TEXT PROVIDED:

>> start

The ansible-playbook command is the main tool for running Ansible playbooks. It reads a YAML file and orchestrates the automation defined within it. Unlike the simple ansible command, ansible-playbook is used for multi-step, complex, and reusable automation jobs.

Basic Syntax

ansible-playbook <playbook.yml> [options]

• <playbook.yml>: The path to the playbook file to execute.

Common and Important Options

Option	Description	Example
-i, –inventory	Specifies the inventory file to use, overriding the default ansible.cfg setting.	ansible-playbook site.yml -i production
-e, –extra-vars	Sets additional variables at a high precedence, overriding others. Can be a single key=value pair or a path to a YAML file.	ansible-playbook deploy.yml -e "port=8080"
-C, –check	Runs in check mode or “dry run” mode. Ansible reports what changes it would make without applying them.	ansible-playbook upgrade.yml --check
-D, –diff	Shows the diff of files and templates that would be changed when used with --check.	ansible-playbook config.yml --check --diff
–limit	Restricts the playbook’s execution to a specific host or group of hosts from the inventory.	ansible-playbook site.yml --limit "db_servers"
–tags	Runs only the tasks or plays that have the specified tag(s).	ansible-playbook deploy.yml --tags "nginx,db"
–skip-tags	Skips plays and tasks that have the specified tag(s).	ansible-playbook all.yml --skip-tags "backup"

>> end

DATA RECORDS:
>> start

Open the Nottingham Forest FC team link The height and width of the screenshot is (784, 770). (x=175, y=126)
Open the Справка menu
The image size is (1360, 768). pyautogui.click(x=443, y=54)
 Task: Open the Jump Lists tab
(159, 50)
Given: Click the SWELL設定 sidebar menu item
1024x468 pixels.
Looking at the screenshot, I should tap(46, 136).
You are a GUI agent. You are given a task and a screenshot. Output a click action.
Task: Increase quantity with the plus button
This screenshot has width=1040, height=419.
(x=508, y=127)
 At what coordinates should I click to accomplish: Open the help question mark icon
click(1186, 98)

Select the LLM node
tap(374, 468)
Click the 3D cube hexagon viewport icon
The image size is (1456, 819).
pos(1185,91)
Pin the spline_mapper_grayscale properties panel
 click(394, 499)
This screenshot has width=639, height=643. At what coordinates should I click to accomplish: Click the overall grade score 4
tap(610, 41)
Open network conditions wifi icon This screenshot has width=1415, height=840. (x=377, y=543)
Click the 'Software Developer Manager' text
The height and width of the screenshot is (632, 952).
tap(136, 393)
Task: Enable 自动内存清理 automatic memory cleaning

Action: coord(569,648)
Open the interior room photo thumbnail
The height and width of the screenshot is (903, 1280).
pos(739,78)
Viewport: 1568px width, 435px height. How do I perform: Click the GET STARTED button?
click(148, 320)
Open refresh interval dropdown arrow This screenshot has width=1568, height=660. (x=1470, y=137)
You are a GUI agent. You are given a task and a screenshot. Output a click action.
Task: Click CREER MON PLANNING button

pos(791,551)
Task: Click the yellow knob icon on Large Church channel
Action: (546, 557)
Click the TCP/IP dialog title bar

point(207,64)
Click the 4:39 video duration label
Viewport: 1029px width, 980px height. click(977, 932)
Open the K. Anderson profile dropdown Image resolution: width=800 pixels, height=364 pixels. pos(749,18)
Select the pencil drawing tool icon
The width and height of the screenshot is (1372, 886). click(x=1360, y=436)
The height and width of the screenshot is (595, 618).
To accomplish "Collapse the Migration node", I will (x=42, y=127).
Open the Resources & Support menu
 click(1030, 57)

>> end

GOAL 1:
Answer these questions using the text about the ansible-playbook command, one line each:
(a) What kind of file does ansible-playbook read?
(b) What does Ansible do when it runs in check mode?
(c) What two forms can the value given with -e take?
GOAL 2: Summarize the text about the ansible-playbook command in two sentences.
GOAL 3: Continue the text about the ansible-playbook command from the point where it stops.

FINAL ANSWER 1:
(a) A YAML file.
(b) It reports what changes it would make without applying them.
(c) A single key=value pair or a path to a YAML file.

FINAL ANSWER 2: The ansible-playbook command is the main tool for running Ansible playbooks, reading a YAML file and orchestrating the multi-step, complex, and reusable automation defined in it. It takes the path to a playbook file followed by options, which include choosing an inventory, setting extra variables, running in check mode with diffs, limiting execution to certain hosts, and running or skipping tagged tasks.

FINAL ANSWER 3:
-b, –become	Runs tasks with elevated privileges (e.g., as root via sudo).	ansible-playbook install.yml -b -K
-K, –ask-become-pass	Prompts for the sudo password.	ansible-playbook install.yml -b -K
–start-at-task	Starts the playbook execution at the specified task name, skipping all prior tasks.	ansible-playbook long_playbook.yml --start-at-task "configure services"
–list-hosts	Parses the playbook and inventory and lists the hosts that would be targeted.	ansible-playbook my_playbook.yml --list-hosts
–list-tags	Lists all tags available in the playbook.	ansible-playbook deploy.yml --list-tags
–list-tasks	Lists all the tasks that would be executed by the playbook.	ansible-playbook config.yml --list-tasks
–syntax-check	Checks the playbook for syntax errors without executing any tasks.	ansible-playbook my_playbook.yml --syntax-check
–vault-password-file	Specifies a file that contains the Ansible Vault password.	ansible-playbook deploy.yml --vault-password-file ~/.vault_pass
-v, –verbose	Increases the verbosity of output. Use multiple times (e.g., -vvv) for more debug information.	ansible-playbook my_playbook.yml -vvv

ansible-vault

The ansible-vault command is used to manage encrypted files and strings within Ansible. It’s a security feature that allows you to store sensitive data like passwords and API keys in a secure, encrypted format, which can be safely stored in version control systems.

Common Actions

The ansible-vault command operates using sub-commands, or “actions,” to perform specific tasks.

Action	Description
create	Creates a new encrypted file and opens it for editing.
edit	Decrypts an existing encrypted file and opens it for editing. The file is re-encrypted upon saving.
encrypt	Encrypts an existing plain text file. The original file is overwritten with the encrypted version.
decrypt	Decrypts an encrypted file back into plain text.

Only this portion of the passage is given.